25 outubro 2009

O tempo, o sonho e a conexão



Falar de suas próprias experiências, do que lhe é mais íntimo e pessoal, implica em óbvias limitações. Por sua natureza, elas não são normativas, somente podendo aspirar a ser humilde ilustração, exemplo, talvez uma motivação para o outro. Com a confiança de que o pedido implícito de perdão dessa introdução seja considerado, conto-lhes o encontro e o sonho que tive.

Recebemos a visita de um casal de amigos. Não tão jovens e já maduros na vida, darão em breve o passo de unir-se em casamento. Depois que se foram, fui dormir comovido pelo convite que fizeram para que eu lhes dirigisse a palavra em sua cerimônia.

Dormi e sonhei. Aclaro em uns parênteses. De maneira alguma esse seria um “método” que utilize para preparar alguma mensagem. Raras vezes me lembro de sonhos, ainda que já tenha refletido
aqui sobre a relação entre sonho e chamado, e também já tenha compartilhado uma disciplina espiritual que aprendi relacionada ao tempo em que dormimos.

Resumindo, sonhei que Ruth, minha esposa, e eu saíamos de uma visita. Essa havia sido inundada por um peso emocional negativo. Saíamos cabisbaixos. Então recordo que comecei a falar com Ruth sobre
“Culpa e Graça”, de Paul Tournier.

O colóquio girou em torno ao conceito de culpa falsa e culpa verdadeira. Em um mover crescente de intimidade, cumplicidade, entendimento e aceitação mútuos, em que Ruth com seu olhar já entendia o que eu queria dizer, e inclusive completava as frases que minha emoção bloqueavam ainda na garganta, choramos juntos.

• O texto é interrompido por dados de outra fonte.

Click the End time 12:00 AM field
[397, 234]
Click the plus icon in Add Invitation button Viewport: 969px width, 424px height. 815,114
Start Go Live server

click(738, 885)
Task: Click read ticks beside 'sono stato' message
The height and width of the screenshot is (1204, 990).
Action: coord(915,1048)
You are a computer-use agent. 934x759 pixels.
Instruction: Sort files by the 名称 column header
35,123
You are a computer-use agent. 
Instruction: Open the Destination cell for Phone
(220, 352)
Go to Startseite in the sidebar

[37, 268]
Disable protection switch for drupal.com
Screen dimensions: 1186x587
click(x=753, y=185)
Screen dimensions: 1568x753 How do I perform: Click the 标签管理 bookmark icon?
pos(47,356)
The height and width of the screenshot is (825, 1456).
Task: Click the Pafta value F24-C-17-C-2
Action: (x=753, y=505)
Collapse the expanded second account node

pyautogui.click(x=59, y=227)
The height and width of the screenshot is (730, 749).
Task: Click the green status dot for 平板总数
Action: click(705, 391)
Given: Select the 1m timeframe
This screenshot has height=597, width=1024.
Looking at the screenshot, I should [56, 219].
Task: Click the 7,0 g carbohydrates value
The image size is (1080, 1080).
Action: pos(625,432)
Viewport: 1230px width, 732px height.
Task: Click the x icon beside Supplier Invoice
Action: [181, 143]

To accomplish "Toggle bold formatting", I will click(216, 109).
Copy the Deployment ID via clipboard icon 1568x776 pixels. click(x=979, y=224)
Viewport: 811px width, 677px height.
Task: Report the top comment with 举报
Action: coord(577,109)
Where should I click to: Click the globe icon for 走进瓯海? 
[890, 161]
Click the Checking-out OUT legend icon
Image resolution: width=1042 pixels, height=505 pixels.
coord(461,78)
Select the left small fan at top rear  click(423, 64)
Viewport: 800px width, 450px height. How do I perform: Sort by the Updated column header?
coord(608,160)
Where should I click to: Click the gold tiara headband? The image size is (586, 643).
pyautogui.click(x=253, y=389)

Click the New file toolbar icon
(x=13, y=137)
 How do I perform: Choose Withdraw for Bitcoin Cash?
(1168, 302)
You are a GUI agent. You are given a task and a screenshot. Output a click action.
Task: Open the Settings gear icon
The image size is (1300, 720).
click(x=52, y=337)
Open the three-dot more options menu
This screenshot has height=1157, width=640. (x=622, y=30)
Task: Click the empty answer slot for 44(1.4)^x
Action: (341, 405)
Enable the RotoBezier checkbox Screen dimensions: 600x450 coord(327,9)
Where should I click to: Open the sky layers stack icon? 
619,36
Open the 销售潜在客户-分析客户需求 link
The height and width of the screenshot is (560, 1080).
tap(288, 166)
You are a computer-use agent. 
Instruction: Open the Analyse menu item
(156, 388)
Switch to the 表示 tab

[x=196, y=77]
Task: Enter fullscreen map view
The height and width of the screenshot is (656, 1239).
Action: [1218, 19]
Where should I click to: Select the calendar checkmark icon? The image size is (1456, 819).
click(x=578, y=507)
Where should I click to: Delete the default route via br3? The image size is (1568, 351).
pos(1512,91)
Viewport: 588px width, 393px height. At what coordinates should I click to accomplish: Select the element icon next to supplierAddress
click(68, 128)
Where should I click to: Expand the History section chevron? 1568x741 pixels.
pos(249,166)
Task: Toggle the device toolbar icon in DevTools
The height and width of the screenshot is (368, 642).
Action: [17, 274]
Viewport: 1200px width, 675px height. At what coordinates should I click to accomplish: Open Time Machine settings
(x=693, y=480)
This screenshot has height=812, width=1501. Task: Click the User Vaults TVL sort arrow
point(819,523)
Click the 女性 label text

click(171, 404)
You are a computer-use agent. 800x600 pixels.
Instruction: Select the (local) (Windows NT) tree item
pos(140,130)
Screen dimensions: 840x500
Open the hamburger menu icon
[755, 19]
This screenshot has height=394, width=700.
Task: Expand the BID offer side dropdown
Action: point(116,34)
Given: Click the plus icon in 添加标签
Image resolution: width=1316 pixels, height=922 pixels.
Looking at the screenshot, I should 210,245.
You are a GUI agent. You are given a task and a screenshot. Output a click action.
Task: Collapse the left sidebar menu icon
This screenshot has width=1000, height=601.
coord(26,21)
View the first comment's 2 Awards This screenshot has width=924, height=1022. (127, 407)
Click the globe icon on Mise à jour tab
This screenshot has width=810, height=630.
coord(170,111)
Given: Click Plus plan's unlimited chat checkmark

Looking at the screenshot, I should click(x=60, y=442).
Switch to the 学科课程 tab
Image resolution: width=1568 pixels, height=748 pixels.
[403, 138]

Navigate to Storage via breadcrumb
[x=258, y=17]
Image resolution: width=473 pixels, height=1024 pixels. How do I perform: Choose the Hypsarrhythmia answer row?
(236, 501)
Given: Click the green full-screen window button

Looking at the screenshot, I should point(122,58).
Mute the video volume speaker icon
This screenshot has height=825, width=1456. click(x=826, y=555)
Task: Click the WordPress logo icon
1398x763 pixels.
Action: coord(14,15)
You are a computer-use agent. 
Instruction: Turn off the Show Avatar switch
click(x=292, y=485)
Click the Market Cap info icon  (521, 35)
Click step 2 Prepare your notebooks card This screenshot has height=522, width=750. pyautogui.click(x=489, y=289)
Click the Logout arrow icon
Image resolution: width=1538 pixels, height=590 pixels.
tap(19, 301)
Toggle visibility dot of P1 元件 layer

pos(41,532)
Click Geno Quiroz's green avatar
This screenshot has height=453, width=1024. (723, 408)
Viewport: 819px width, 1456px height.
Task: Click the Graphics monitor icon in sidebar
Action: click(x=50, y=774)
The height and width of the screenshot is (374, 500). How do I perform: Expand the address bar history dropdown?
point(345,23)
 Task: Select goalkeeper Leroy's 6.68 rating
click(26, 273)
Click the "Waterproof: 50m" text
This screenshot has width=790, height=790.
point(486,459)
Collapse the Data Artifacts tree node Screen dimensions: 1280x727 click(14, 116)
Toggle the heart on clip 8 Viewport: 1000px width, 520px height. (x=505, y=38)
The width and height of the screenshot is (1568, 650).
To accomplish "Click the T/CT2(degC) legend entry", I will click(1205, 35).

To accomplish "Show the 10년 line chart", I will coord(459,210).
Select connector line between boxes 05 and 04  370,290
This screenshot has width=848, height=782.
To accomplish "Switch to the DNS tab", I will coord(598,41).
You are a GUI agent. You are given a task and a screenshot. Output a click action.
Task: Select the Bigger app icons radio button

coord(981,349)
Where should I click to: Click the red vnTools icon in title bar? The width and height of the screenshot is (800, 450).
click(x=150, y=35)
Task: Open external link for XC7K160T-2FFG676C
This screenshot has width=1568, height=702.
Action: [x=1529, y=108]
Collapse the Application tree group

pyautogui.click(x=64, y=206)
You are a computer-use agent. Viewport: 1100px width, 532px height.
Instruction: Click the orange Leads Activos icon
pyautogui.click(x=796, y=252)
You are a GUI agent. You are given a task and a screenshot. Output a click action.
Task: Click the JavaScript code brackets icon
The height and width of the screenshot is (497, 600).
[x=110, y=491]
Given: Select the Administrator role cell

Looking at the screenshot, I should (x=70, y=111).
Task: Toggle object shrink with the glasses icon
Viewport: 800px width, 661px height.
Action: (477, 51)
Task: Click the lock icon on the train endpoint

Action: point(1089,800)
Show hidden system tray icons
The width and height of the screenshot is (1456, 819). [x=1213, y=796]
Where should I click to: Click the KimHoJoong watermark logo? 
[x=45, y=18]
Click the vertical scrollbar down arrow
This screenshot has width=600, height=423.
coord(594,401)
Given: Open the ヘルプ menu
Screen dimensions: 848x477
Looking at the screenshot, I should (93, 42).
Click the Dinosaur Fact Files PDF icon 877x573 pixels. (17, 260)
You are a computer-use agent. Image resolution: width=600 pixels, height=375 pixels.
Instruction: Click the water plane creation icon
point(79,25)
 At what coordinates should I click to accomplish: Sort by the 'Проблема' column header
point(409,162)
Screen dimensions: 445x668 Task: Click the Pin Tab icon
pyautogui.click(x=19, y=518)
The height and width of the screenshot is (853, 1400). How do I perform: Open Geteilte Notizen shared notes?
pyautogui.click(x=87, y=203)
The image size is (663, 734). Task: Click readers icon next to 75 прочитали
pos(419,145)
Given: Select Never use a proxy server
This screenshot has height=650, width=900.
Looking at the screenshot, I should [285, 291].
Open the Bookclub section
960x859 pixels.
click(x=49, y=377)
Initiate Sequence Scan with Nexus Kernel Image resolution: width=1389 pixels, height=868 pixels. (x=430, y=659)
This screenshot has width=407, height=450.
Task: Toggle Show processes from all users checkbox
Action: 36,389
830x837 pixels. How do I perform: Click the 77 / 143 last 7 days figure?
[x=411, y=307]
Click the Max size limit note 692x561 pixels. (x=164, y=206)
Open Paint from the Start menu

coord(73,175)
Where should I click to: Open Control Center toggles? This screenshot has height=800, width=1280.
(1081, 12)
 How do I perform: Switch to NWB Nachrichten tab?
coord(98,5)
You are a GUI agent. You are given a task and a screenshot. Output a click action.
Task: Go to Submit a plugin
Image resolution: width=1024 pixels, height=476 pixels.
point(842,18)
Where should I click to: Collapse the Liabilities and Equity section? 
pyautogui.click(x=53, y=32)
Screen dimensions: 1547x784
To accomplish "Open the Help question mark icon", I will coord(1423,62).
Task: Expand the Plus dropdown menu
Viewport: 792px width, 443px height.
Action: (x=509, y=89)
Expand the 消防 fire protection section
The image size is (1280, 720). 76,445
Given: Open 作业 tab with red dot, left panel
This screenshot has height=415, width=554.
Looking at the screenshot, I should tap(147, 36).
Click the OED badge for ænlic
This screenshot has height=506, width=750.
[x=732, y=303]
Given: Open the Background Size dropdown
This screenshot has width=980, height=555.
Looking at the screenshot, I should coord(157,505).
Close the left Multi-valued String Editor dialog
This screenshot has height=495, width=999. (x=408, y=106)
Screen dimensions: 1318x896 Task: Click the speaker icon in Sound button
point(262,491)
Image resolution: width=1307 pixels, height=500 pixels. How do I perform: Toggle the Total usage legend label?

Foi, se me permitem prosseguir em minha confissão e exposição íntima, um êxtase de profunda conexão. Quando despertei, o primeiro que quis fazer foi lhe contar em detalhes tudo o que havia sonhado. Aquilo que por anos eu reclamei de Ruth (o completar minhas frases ou pensamentos antes que fossem concluídos) foi no sonho o mais puro sinal de uma especial conexão de vida a dois. Daquelas que levam toda uma vida para cultivar, em abertura, confiança e entrega mútuas.

Uma vez li em um artigo que defendia o “amor livre dos fardos do compromisso eterno” (perdão que não encontrei esse texto agora) que seria impossível, por exemplo, ter sonhos eróticos com o cônjuge de muitos anos. Obviamente que discordo, em todos os sentidos. O tempo é exatamente a oportunidade que se é dada para a aventura do enlace mútuo, de descobrir-se nos olhos do outro e entregar-se em verdadeira intimidade, e não em uma caricatura fugaz da mesma.

Ainda não sei bem como abordar o tema no sermão do casamento. Mas já tenho um ponto por compartilhar. Conhecer o outro leva tempo. Por isso se requer toda uma vida. Mas a conexão verdadeira a que chegamos vale todo o esforço e perseverança. Sim, vale.